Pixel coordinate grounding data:
....
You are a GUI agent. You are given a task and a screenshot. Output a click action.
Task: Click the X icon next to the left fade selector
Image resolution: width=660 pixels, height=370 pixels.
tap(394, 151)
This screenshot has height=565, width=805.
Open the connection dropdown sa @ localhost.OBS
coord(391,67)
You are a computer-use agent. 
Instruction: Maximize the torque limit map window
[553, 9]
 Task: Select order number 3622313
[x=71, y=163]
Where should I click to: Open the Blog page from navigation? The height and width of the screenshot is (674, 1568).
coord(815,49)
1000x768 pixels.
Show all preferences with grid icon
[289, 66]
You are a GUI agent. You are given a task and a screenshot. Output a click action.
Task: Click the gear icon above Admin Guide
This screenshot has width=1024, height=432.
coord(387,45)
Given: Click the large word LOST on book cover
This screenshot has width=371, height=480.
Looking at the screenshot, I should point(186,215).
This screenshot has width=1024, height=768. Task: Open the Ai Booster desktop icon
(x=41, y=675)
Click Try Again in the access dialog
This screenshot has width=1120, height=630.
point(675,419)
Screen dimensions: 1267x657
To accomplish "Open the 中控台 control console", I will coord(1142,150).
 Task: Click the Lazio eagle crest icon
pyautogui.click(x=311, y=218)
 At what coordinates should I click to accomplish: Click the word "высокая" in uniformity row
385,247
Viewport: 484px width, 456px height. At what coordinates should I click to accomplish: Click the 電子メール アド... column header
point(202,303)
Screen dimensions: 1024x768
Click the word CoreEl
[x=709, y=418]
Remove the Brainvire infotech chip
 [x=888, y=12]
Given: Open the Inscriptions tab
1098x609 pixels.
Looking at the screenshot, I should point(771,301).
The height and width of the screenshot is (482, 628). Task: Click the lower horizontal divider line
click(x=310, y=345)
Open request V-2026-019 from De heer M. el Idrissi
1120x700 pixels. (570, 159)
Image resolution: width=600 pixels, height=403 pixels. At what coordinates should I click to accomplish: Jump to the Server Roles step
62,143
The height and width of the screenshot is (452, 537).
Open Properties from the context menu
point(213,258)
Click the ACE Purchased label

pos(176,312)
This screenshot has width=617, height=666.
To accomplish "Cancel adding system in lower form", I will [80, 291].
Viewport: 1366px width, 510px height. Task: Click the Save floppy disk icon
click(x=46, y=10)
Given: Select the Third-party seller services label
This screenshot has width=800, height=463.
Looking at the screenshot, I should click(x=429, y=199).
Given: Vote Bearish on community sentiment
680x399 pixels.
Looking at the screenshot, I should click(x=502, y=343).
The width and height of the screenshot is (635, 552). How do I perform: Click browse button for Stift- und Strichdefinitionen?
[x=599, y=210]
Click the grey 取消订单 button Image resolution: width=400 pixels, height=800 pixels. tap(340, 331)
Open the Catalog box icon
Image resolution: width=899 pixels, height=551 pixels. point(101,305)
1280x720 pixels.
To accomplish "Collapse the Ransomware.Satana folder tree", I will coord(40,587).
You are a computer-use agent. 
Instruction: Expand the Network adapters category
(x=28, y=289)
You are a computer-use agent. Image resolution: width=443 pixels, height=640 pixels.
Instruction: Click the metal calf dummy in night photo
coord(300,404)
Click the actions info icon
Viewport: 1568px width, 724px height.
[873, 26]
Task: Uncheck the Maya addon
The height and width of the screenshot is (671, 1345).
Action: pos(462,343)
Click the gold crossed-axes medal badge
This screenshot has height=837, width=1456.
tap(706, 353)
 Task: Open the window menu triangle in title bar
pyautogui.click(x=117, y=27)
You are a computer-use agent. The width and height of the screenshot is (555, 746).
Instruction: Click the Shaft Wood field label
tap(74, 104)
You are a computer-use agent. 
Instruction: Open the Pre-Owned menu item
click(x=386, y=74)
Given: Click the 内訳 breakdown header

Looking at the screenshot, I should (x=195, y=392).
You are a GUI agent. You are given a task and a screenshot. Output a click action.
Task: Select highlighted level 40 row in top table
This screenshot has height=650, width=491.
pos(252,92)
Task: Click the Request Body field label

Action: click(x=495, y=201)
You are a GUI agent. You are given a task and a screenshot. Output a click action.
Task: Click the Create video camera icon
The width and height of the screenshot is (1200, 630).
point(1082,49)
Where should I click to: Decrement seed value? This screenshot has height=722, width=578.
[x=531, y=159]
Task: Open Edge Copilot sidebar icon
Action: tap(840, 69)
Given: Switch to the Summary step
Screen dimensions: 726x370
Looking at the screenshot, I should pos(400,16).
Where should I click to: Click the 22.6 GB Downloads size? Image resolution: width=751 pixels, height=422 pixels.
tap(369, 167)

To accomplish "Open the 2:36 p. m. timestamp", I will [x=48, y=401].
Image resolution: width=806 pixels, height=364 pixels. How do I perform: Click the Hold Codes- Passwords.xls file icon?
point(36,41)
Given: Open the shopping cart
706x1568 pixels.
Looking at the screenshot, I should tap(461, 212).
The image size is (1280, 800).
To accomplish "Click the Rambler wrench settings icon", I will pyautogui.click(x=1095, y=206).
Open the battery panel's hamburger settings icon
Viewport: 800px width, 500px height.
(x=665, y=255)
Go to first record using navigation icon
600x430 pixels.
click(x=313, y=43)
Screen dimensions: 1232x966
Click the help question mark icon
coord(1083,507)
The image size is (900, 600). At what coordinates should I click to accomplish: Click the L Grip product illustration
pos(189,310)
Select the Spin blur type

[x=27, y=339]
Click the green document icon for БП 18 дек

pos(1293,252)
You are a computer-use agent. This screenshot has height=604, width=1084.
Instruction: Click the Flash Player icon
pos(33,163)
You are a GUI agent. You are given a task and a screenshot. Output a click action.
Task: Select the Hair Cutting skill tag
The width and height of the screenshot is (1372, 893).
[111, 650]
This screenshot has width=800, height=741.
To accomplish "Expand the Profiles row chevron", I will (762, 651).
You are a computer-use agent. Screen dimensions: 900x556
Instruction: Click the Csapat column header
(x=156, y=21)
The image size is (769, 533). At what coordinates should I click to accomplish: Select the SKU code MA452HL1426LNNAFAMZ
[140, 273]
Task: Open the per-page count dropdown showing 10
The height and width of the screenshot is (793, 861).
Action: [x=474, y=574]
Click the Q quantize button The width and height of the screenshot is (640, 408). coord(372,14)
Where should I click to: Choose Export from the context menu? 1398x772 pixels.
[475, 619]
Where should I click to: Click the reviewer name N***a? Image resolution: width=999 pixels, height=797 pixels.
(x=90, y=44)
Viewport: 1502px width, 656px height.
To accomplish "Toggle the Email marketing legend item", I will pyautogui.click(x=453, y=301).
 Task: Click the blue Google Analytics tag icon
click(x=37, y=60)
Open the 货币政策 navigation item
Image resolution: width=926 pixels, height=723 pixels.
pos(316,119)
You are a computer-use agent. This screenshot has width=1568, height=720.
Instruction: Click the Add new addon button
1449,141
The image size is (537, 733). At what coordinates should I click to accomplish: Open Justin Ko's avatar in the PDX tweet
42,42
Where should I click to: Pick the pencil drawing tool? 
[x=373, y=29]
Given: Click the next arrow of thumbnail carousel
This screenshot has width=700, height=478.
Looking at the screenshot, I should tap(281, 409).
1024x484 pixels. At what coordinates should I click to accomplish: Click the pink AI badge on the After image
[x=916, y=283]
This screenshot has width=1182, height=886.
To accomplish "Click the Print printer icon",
....
## WHAT YOU ARE ASKED TO DO
Write the records again exactly as they stand.

## RESPONSE TO THIS EXERCISE
You are a GUI agent. You are given a task and a screenshot. Output a click action.
Task: Click the X icon next to the left fade selector
Image resolution: width=660 pixels, height=370 pixels.
tap(394, 151)
This screenshot has height=565, width=805.
Open the connection dropdown sa @ localhost.OBS
coord(391,67)
You are a computer-use agent. 
Instruction: Maximize the torque limit map window
[553, 9]
 Task: Select order number 3622313
[x=71, y=163]
Where should I click to: Open the Blog page from navigation? The height and width of the screenshot is (674, 1568).
coord(815,49)
1000x768 pixels.
Show all preferences with grid icon
[289, 66]
You are a GUI agent. You are given a task and a screenshot. Output a click action.
Task: Click the gear icon above Admin Guide
This screenshot has width=1024, height=432.
coord(387,45)
Given: Click the large word LOST on book cover
This screenshot has width=371, height=480.
Looking at the screenshot, I should point(186,215).
This screenshot has width=1024, height=768. Task: Open the Ai Booster desktop icon
(x=41, y=675)
Click Try Again in the access dialog
This screenshot has width=1120, height=630.
point(675,419)
Screen dimensions: 1267x657
To accomplish "Open the 中控台 control console", I will coord(1142,150).
 Task: Click the Lazio eagle crest icon
pyautogui.click(x=311, y=218)
 At what coordinates should I click to accomplish: Click the word "высокая" in uniformity row
385,247
Viewport: 484px width, 456px height. At what coordinates should I click to accomplish: Click the 電子メール アド... column header
point(202,303)
Screen dimensions: 1024x768
Click the word CoreEl
[x=709, y=418]
Remove the Brainvire infotech chip
 [x=888, y=12]
Given: Open the Inscriptions tab
1098x609 pixels.
Looking at the screenshot, I should point(771,301).
The height and width of the screenshot is (482, 628). Task: Click the lower horizontal divider line
click(x=310, y=345)
Open request V-2026-019 from De heer M. el Idrissi
1120x700 pixels. (570, 159)
Image resolution: width=600 pixels, height=403 pixels. At what coordinates should I click to accomplish: Jump to the Server Roles step
62,143
The height and width of the screenshot is (452, 537).
Open Properties from the context menu
point(213,258)
Click the ACE Purchased label

pos(176,312)
This screenshot has width=617, height=666.
To accomplish "Cancel adding system in lower form", I will [80, 291].
Viewport: 1366px width, 510px height. Task: Click the Save floppy disk icon
click(x=46, y=10)
Given: Select the Third-party seller services label
This screenshot has width=800, height=463.
Looking at the screenshot, I should click(x=429, y=199).
Given: Vote Bearish on community sentiment
680x399 pixels.
Looking at the screenshot, I should click(x=502, y=343).
The width and height of the screenshot is (635, 552). How do I perform: Click browse button for Stift- und Strichdefinitionen?
[x=599, y=210]
Click the grey 取消订单 button Image resolution: width=400 pixels, height=800 pixels. tap(340, 331)
Open the Catalog box icon
Image resolution: width=899 pixels, height=551 pixels. point(101,305)
1280x720 pixels.
To accomplish "Collapse the Ransomware.Satana folder tree", I will coord(40,587).
You are a computer-use agent. 
Instruction: Expand the Network adapters category
(x=28, y=289)
You are a computer-use agent. Image resolution: width=443 pixels, height=640 pixels.
Instruction: Click the metal calf dummy in night photo
coord(300,404)
Click the actions info icon
Viewport: 1568px width, 724px height.
[873, 26]
Task: Uncheck the Maya addon
The height and width of the screenshot is (671, 1345).
Action: pos(462,343)
Click the gold crossed-axes medal badge
This screenshot has height=837, width=1456.
tap(706, 353)
 Task: Open the window menu triangle in title bar
pyautogui.click(x=117, y=27)
You are a computer-use agent. The width and height of the screenshot is (555, 746).
Instruction: Click the Shaft Wood field label
tap(74, 104)
You are a computer-use agent. 
Instruction: Open the Pre-Owned menu item
click(x=386, y=74)
Given: Click the 内訳 breakdown header

Looking at the screenshot, I should (x=195, y=392).
You are a GUI agent. You are given a task and a screenshot. Output a click action.
Task: Select highlighted level 40 row in top table
This screenshot has height=650, width=491.
pos(252,92)
Task: Click the Request Body field label

Action: click(x=495, y=201)
You are a GUI agent. You are given a task and a screenshot. Output a click action.
Task: Click the Create video camera icon
The width and height of the screenshot is (1200, 630).
point(1082,49)
Where should I click to: Decrement seed value? This screenshot has height=722, width=578.
[x=531, y=159]
Task: Open Edge Copilot sidebar icon
Action: tap(840, 69)
Given: Switch to the Summary step
Screen dimensions: 726x370
Looking at the screenshot, I should pos(400,16).
Where should I click to: Click the 22.6 GB Downloads size? Image resolution: width=751 pixels, height=422 pixels.
tap(369, 167)

To accomplish "Open the 2:36 p. m. timestamp", I will [x=48, y=401].
Image resolution: width=806 pixels, height=364 pixels. How do I perform: Click the Hold Codes- Passwords.xls file icon?
point(36,41)
Given: Open the shopping cart
706x1568 pixels.
Looking at the screenshot, I should tap(461, 212).
The image size is (1280, 800).
To accomplish "Click the Rambler wrench settings icon", I will pyautogui.click(x=1095, y=206).
Open the battery panel's hamburger settings icon
Viewport: 800px width, 500px height.
(x=665, y=255)
Go to first record using navigation icon
600x430 pixels.
click(x=313, y=43)
Screen dimensions: 1232x966
Click the help question mark icon
coord(1083,507)
The image size is (900, 600). At what coordinates should I click to accomplish: Click the L Grip product illustration
pos(189,310)
Select the Spin blur type

[x=27, y=339]
Click the green document icon for БП 18 дек

pos(1293,252)
You are a computer-use agent. This screenshot has height=604, width=1084.
Instruction: Click the Flash Player icon
pos(33,163)
You are a GUI agent. You are given a task and a screenshot. Output a click action.
Task: Select the Hair Cutting skill tag
The width and height of the screenshot is (1372, 893).
[111, 650]
This screenshot has width=800, height=741.
To accomplish "Expand the Profiles row chevron", I will (762, 651).
You are a computer-use agent. Screen dimensions: 900x556
Instruction: Click the Csapat column header
(x=156, y=21)
The image size is (769, 533). At what coordinates should I click to accomplish: Select the SKU code MA452HL1426LNNAFAMZ
[140, 273]
Task: Open the per-page count dropdown showing 10
The height and width of the screenshot is (793, 861).
Action: [x=474, y=574]
Click the Q quantize button The width and height of the screenshot is (640, 408). coord(372,14)
Where should I click to: Choose Export from the context menu? 1398x772 pixels.
[475, 619]
Where should I click to: Click the reviewer name N***a? Image resolution: width=999 pixels, height=797 pixels.
(x=90, y=44)
Viewport: 1502px width, 656px height.
To accomplish "Toggle the Email marketing legend item", I will pyautogui.click(x=453, y=301).
 Task: Click the blue Google Analytics tag icon
click(x=37, y=60)
Open the 货币政策 navigation item
Image resolution: width=926 pixels, height=723 pixels.
pos(316,119)
You are a computer-use agent. This screenshot has width=1568, height=720.
Instruction: Click the Add new addon button
1449,141
The image size is (537, 733). At what coordinates should I click to accomplish: Open Justin Ko's avatar in the PDX tweet
42,42
Where should I click to: Pick the pencil drawing tool? 
[x=373, y=29]
Given: Click the next arrow of thumbnail carousel
This screenshot has width=700, height=478.
Looking at the screenshot, I should tap(281, 409).
1024x484 pixels. At what coordinates should I click to accomplish: Click the pink AI badge on the After image
[x=916, y=283]
This screenshot has width=1182, height=886.
To accomplish "Click the Print printer icon",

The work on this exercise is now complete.